Nuclear fusion... ten and a few years away?

Advances in magnet technology have enabled researchers at MIT to propose a new design for a practical compact tokamak fusion reactor — and it's one that might be realized in as little as a decade, they say. The era of practical fusion power, which could offer a nearly inexhaustible energy resource, may be coming near.

Using these new commercially available superconductors, rare-earth barium copper oxide (REBCO) superconducting tapes, to produce high-magnetic field coils "just ripples through the whole design," says Dennis Whyte, a professor of Nuclear Science and Engineering and director of MIT's Plasma Science and Fusion Center. "It changes the whole thing."

The stronger magnetic field makes it possible to produce the required magnetic confinement of the superhot plasma — that is, the working material of a fusion reaction — but in a much smaller device than those previously envisioned.
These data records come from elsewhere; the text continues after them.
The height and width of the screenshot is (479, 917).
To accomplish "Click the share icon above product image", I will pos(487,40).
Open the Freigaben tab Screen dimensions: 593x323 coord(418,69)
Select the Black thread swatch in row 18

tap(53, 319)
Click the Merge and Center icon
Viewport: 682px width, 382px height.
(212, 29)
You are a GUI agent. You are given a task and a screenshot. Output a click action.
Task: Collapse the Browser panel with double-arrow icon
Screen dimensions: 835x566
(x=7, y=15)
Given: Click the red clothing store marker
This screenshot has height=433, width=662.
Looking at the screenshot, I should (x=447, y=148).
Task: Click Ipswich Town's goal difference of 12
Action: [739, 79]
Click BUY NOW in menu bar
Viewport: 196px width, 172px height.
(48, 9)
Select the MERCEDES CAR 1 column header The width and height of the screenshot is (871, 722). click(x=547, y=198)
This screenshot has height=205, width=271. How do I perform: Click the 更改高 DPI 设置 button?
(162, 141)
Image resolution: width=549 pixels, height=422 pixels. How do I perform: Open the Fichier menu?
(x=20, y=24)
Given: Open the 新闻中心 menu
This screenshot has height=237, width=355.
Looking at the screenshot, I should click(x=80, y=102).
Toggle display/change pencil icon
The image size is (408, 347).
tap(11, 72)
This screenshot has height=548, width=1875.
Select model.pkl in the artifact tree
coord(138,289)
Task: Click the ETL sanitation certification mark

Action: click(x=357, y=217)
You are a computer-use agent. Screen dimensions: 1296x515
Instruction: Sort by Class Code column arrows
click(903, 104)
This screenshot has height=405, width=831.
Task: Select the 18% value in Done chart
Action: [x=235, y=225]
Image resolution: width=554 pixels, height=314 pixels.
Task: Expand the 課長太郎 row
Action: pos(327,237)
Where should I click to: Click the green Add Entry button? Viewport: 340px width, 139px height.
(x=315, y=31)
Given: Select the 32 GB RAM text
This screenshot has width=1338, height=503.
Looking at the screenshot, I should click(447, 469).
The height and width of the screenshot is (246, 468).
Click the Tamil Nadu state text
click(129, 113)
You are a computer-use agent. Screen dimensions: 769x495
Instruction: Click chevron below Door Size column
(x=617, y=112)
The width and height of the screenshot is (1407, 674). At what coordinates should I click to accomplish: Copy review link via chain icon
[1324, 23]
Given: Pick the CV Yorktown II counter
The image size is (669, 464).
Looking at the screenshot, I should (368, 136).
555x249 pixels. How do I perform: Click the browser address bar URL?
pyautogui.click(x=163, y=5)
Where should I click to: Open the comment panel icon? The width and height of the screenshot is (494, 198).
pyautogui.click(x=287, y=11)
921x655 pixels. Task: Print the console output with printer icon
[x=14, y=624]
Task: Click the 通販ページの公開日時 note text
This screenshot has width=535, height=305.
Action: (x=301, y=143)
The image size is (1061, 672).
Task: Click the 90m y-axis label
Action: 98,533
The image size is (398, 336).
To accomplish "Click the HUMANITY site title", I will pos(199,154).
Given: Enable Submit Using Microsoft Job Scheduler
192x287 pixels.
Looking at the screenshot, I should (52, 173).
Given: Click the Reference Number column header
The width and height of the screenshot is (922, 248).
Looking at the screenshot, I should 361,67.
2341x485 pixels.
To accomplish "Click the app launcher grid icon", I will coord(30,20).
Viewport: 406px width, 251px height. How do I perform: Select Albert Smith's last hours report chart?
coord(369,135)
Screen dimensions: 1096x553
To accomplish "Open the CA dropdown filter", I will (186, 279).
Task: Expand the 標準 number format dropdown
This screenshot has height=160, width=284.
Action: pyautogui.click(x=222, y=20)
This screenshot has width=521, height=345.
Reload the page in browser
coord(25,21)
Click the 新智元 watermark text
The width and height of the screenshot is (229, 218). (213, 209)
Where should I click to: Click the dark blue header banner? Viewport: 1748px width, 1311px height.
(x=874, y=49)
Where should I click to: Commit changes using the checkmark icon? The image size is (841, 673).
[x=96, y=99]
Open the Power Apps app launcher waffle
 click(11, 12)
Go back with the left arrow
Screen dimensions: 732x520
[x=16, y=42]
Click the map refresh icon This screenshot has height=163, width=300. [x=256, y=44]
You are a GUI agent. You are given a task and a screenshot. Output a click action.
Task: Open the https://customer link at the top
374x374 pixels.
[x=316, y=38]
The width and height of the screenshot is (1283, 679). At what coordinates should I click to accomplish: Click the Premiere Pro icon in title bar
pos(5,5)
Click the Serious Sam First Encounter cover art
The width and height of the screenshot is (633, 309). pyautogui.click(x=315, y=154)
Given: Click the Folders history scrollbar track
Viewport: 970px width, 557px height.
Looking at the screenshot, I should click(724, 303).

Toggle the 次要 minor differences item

The reduction in size, in turn, makes the whole system less expensive and faster to build, and also allows for some ingenious new features in the power plant design. The proposed reactor, using a tokamak (donut-shaped) geometry that is widely studied, is described in a paper in the journal Fusion Engineering and Design, co-authored by Whyte, PhD candidate Brandon Sorbom, and 11 others at MIT. The paper started as a design class taught by Whyte and became a student-led project after the class ended.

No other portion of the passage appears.